Il y a toujours eu dans les restaurants de musée comme une sorte de gêne par rapport aux nourritures. Par rapport à beaucoup de choses du reste. Le trivial, la rue, les autres tentations. Ils entretiennent autour de leur nombril une sorte de vide dans lequel il souhaite que le sidéral pénètre. Heureusement, de temps en temps, il y a quelques rayons de lumière comme ici, au Saut du loup, au musée des arts décoratifs.
Le service est stylé, efficace, avec parfois une sollicitude un peu lourde.

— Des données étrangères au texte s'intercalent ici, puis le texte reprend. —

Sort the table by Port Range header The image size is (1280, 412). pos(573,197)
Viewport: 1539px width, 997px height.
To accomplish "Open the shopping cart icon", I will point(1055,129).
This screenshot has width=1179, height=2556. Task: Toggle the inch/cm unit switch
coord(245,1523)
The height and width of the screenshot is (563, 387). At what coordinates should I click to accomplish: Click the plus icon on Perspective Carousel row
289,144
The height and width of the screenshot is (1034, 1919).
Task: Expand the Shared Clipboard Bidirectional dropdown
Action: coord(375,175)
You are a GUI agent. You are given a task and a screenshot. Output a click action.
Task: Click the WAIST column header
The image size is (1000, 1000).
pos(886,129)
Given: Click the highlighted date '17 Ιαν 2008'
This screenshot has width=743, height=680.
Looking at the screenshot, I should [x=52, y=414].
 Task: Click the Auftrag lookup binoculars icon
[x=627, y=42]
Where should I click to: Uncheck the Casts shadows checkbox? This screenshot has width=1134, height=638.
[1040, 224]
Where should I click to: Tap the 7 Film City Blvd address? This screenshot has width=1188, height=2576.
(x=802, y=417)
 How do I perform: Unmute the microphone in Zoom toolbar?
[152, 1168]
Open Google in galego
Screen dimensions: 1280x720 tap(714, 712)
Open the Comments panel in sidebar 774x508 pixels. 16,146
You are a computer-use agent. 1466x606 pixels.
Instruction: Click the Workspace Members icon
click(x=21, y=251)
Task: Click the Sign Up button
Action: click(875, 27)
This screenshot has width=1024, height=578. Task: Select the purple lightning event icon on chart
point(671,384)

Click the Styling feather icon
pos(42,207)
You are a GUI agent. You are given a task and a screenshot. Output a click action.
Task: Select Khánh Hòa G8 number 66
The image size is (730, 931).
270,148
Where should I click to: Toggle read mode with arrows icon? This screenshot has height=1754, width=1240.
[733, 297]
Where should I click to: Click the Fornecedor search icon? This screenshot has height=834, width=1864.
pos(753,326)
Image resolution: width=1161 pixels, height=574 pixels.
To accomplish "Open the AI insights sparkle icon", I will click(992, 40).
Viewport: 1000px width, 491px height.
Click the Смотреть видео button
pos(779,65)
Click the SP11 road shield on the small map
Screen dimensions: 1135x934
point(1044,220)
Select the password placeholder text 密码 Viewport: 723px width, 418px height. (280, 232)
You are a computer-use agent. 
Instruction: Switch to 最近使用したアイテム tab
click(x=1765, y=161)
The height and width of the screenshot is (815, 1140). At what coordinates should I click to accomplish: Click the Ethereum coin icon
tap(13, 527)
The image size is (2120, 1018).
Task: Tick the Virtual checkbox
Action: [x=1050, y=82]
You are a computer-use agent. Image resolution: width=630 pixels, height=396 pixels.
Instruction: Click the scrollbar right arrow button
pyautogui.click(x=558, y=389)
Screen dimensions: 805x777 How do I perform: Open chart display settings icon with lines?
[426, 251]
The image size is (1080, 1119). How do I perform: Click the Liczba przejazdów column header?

D’abord, j’ai pris une Romaine. Assez distrayant, vaguement loupé (la romaine reste impavide) mais, au moins, il y a là de la bonne volonté, du risque, fut-il mal couru, un plat quoi.
Ensuite, Saint-Jacques. Le chef travaille encore les émulsions que nous avions connues au début du XXIe siècle. Petit souci, cela date d’une dizaine d’années. Cela dit, cela nous vaut ce genre de plat désincarné, volant dans l’air, éthéré dans son approche nuageuse, pas mauvais au demeurant, car précis dans les saveurs (ici, une touche de vanille, avec le bar, une touche de gingembre). C’est plaisant, un peu chiche dans les portions, vu les prix costauds (26 €).
Enfin c’est très plaisant (superbe terrasse ) même si à 143 € à deux pour picorer, c’est évident que ce n’est vraiment pas donné !
Le Saut du loup, 107, rue de Rivoli, Ier. Tél. : 01 42 25 49 55.